### What you are asked to do
For the data that follows, print the line with "1280x816 pixels.", the line with "Enable contact's Same", and all lines between them, exactly as they stand. Omit pictures and add nothing.

### The input
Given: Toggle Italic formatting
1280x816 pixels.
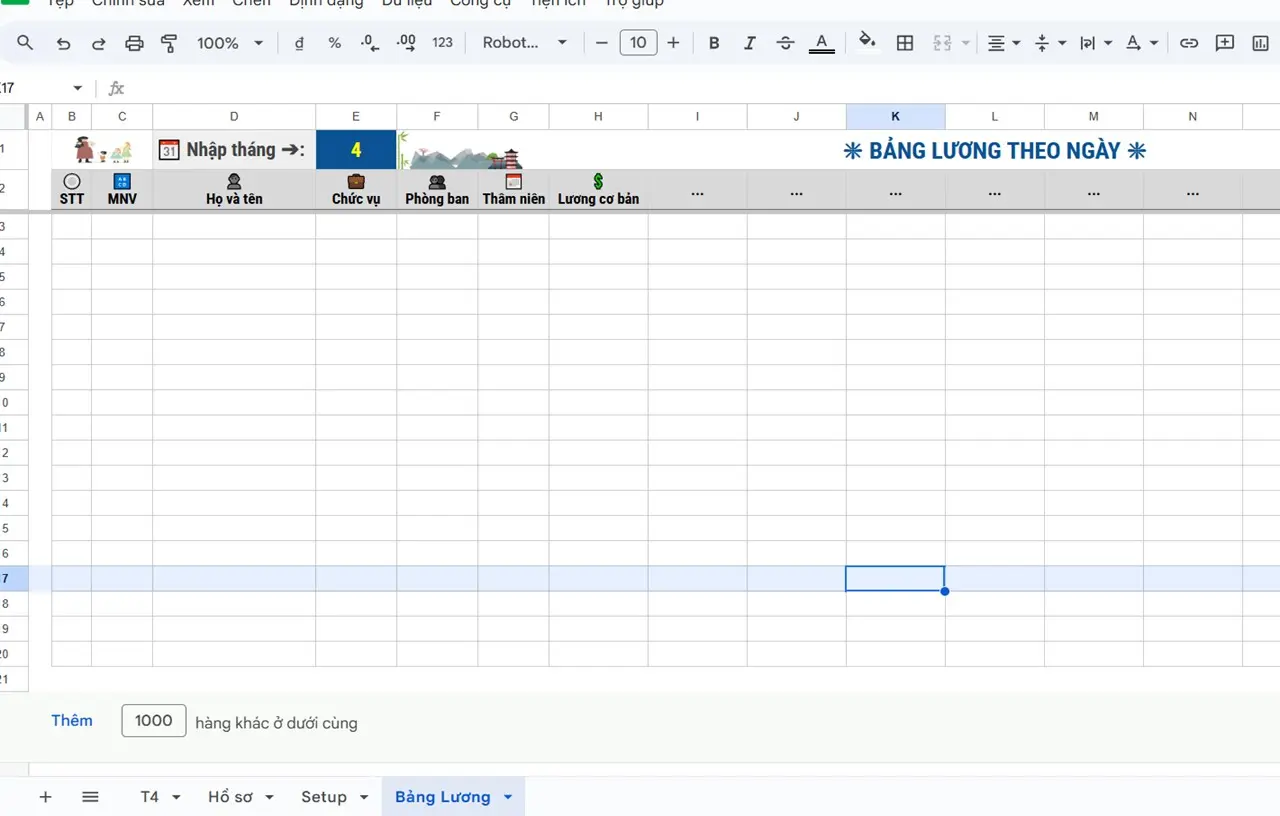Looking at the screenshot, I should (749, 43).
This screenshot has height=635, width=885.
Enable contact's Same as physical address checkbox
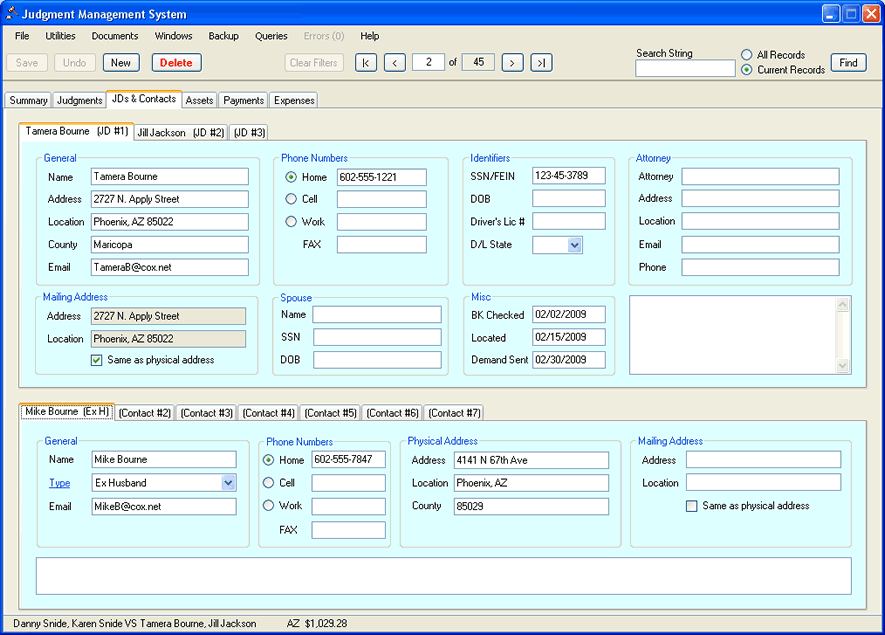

* * *

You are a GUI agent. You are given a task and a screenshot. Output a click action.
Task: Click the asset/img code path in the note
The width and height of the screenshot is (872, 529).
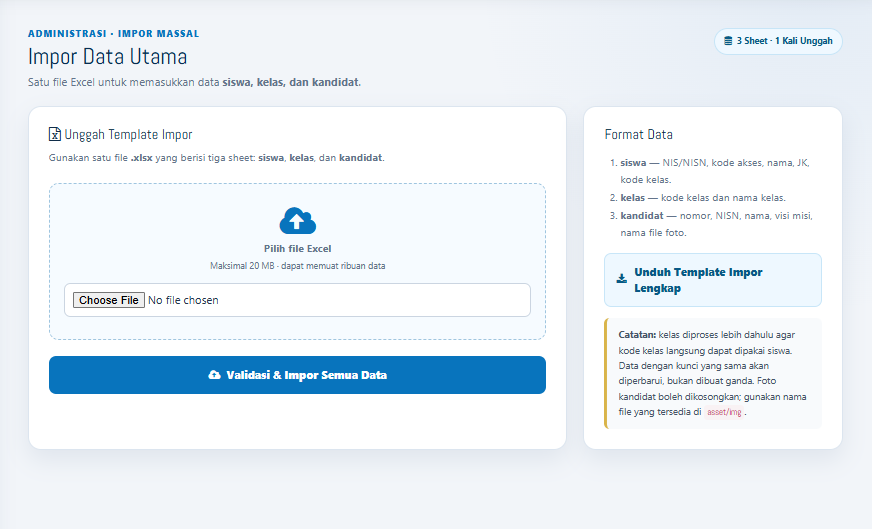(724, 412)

### Exercise response
1280x816 pixels.
Looking at the screenshot, I should (749, 43).
This screenshot has height=635, width=885.
Enable contact's Same as physical address checkbox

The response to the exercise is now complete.